## Task
Take the data below and copy exactly the lines starting at the one with "Screen dimensions: 1200x659" and finishing at the one with "Select the Text", both included.

## Data provided
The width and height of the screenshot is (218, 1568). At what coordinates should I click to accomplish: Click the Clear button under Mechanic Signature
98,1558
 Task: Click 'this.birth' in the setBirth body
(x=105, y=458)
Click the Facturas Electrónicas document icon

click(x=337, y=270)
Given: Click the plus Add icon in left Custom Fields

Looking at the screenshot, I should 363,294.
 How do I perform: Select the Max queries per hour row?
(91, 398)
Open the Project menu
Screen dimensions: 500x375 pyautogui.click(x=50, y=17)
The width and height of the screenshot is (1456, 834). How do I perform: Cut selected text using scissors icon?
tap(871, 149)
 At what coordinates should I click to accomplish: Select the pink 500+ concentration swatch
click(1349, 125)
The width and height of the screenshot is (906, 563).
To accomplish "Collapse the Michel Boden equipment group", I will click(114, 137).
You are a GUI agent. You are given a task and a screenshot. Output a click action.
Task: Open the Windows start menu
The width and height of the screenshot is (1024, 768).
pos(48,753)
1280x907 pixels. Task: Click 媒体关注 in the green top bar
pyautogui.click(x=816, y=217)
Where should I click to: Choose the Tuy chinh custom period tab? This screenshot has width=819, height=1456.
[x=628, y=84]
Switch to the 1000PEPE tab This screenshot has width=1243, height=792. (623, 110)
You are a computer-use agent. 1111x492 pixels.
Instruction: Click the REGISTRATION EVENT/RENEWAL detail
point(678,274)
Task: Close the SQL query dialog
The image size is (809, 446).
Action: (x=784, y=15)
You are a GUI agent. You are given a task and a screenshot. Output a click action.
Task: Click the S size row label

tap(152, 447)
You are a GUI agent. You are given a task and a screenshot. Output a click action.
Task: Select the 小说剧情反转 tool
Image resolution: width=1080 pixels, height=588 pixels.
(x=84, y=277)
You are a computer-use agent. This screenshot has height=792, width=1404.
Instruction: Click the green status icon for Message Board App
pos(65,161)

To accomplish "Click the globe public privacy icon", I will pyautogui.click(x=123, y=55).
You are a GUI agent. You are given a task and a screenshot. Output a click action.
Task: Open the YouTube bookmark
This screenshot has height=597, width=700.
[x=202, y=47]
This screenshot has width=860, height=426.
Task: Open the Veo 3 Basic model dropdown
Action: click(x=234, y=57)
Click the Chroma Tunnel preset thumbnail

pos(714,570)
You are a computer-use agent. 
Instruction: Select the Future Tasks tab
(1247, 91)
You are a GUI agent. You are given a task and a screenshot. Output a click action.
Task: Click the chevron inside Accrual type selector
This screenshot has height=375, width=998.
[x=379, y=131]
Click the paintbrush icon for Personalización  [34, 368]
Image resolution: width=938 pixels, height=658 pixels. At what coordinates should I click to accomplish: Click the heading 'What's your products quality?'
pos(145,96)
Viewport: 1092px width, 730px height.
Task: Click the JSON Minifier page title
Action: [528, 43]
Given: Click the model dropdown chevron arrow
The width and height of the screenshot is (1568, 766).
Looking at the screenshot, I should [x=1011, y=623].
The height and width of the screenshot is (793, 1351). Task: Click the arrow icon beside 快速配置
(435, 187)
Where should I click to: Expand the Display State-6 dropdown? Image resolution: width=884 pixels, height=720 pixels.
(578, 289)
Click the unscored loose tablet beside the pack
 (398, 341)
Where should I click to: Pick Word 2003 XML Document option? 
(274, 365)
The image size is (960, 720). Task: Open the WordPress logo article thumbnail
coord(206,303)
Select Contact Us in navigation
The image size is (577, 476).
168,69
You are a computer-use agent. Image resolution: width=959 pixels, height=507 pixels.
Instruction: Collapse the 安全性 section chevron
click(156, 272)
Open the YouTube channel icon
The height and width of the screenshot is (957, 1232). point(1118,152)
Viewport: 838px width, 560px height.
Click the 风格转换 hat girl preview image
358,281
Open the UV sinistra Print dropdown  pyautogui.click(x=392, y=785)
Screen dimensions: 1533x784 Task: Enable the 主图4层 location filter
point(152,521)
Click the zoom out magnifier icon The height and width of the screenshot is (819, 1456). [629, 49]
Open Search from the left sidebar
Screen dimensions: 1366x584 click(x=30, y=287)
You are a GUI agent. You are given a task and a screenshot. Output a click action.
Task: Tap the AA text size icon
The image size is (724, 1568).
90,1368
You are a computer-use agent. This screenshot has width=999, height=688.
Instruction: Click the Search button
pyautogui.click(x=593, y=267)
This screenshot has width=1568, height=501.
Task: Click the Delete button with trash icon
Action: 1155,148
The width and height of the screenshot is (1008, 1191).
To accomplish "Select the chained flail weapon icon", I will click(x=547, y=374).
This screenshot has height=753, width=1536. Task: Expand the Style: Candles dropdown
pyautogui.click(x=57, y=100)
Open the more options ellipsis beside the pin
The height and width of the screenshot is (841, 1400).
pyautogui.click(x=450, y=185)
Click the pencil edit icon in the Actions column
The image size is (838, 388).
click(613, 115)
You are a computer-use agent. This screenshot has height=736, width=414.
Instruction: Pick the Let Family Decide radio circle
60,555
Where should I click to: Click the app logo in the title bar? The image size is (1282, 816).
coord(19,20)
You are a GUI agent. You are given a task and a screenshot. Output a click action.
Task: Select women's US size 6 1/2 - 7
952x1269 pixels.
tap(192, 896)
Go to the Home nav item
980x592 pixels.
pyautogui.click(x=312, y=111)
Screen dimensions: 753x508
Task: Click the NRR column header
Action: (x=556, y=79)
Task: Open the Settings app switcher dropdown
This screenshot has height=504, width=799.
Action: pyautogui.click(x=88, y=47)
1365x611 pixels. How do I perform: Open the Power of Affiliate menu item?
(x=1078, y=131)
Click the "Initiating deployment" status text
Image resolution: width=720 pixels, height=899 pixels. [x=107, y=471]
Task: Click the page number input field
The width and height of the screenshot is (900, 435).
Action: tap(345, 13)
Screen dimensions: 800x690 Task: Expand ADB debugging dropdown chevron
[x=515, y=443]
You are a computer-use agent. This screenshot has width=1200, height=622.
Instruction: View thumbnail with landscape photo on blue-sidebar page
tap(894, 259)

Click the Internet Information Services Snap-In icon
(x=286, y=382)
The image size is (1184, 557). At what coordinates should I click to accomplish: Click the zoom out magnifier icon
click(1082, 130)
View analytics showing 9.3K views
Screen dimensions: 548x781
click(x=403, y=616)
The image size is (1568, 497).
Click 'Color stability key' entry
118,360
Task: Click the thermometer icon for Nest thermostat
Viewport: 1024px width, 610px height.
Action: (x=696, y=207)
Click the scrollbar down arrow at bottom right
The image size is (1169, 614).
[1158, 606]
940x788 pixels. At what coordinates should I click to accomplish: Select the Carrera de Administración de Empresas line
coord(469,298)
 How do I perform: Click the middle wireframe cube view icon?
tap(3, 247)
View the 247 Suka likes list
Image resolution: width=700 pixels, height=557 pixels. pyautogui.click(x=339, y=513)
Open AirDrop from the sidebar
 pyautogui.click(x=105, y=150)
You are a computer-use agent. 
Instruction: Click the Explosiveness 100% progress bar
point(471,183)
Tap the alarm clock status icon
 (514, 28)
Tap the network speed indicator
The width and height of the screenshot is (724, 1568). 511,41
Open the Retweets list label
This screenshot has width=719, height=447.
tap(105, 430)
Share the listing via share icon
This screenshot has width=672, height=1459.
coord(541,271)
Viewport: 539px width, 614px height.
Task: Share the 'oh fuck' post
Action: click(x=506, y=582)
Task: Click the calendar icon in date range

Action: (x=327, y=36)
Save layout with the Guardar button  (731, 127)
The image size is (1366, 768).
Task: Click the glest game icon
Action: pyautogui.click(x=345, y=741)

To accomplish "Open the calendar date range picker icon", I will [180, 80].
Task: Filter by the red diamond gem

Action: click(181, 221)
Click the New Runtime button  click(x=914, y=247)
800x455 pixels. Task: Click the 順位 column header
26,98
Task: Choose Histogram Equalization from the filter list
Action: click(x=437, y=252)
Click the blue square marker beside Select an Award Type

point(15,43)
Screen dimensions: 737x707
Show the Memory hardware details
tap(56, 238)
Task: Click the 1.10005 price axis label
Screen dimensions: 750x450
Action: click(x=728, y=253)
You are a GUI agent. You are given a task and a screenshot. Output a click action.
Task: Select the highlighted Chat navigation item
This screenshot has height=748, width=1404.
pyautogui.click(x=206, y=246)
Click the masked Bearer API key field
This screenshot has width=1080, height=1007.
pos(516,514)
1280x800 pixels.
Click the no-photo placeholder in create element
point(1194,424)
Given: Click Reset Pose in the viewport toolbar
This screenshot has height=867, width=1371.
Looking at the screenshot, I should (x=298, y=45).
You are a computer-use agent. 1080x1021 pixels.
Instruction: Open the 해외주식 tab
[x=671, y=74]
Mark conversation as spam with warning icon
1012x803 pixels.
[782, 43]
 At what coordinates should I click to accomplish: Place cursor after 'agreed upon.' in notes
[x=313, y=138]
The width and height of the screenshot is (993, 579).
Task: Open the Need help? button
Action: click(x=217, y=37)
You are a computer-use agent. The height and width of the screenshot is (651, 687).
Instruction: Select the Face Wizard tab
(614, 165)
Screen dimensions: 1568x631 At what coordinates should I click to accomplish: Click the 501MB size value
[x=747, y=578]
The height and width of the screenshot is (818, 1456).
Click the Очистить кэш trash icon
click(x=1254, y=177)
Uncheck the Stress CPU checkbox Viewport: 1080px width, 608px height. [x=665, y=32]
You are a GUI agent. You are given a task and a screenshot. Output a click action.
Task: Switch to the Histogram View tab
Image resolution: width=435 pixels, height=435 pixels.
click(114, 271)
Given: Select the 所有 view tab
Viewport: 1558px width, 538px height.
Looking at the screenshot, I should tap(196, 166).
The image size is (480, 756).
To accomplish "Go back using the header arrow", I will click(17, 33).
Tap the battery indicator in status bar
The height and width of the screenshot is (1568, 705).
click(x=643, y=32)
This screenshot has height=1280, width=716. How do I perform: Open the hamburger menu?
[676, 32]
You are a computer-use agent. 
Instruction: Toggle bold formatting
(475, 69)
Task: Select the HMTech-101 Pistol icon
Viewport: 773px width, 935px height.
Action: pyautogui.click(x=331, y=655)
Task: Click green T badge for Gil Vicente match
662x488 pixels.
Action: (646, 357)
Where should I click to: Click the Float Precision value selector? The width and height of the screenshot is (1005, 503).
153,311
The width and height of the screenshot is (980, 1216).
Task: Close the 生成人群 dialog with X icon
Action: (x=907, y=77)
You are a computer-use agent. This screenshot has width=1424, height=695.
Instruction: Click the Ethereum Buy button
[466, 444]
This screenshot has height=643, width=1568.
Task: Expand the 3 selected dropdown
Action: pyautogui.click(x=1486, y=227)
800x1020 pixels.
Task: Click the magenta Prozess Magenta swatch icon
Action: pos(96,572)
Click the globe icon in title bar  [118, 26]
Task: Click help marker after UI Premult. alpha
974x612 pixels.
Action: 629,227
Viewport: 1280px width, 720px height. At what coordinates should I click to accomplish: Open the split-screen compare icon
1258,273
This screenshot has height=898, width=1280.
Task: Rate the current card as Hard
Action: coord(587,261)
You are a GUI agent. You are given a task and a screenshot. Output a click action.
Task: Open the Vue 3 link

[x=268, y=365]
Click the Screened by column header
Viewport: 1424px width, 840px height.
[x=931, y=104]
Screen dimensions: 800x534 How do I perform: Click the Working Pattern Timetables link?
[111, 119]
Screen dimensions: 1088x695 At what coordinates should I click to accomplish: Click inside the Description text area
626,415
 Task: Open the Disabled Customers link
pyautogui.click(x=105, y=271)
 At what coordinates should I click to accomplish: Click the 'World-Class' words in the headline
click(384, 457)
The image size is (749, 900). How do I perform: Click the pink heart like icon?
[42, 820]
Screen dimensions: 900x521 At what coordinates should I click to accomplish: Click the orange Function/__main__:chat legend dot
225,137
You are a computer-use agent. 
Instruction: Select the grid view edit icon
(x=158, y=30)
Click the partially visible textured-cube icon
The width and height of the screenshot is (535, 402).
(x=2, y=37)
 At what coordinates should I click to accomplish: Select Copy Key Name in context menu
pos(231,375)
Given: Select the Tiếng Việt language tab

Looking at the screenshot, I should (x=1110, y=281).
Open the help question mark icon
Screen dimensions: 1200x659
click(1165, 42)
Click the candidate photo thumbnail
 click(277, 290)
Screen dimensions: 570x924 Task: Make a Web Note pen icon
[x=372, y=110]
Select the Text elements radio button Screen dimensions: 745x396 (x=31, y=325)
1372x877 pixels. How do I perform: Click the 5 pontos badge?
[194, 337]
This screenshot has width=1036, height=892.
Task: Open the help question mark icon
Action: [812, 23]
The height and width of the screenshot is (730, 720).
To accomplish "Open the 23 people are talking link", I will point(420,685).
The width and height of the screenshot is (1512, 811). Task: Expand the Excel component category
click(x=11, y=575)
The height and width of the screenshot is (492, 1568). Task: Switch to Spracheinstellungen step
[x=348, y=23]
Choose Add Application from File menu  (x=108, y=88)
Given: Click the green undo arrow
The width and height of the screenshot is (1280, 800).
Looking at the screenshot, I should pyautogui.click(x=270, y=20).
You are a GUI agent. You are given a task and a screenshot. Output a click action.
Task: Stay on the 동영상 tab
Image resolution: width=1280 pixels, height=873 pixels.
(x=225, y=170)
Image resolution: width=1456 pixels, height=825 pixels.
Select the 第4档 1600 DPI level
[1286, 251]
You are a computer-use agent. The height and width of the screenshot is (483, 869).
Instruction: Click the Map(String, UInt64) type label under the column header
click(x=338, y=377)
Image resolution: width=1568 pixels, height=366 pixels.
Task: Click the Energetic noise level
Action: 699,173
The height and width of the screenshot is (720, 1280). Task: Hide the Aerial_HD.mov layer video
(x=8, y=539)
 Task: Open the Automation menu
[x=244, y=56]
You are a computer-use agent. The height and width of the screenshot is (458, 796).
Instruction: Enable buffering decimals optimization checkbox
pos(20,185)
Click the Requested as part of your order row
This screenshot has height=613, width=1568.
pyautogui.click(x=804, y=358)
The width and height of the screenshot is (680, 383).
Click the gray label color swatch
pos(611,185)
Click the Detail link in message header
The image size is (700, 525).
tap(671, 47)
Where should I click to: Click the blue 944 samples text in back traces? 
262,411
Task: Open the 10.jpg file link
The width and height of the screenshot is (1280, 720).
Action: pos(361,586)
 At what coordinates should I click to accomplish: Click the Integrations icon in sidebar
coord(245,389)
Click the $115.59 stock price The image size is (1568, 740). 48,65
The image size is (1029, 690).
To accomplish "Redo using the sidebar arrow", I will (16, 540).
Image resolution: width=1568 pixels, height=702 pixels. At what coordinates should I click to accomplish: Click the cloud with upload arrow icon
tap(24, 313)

## Response for this exercise
Screen dimensions: 1200x659
click(1165, 42)
Click the candidate photo thumbnail
 click(277, 290)
Screen dimensions: 570x924 Task: Make a Web Note pen icon
[x=372, y=110]
Select the Text elements radio button Screen dimensions: 745x396 (x=31, y=325)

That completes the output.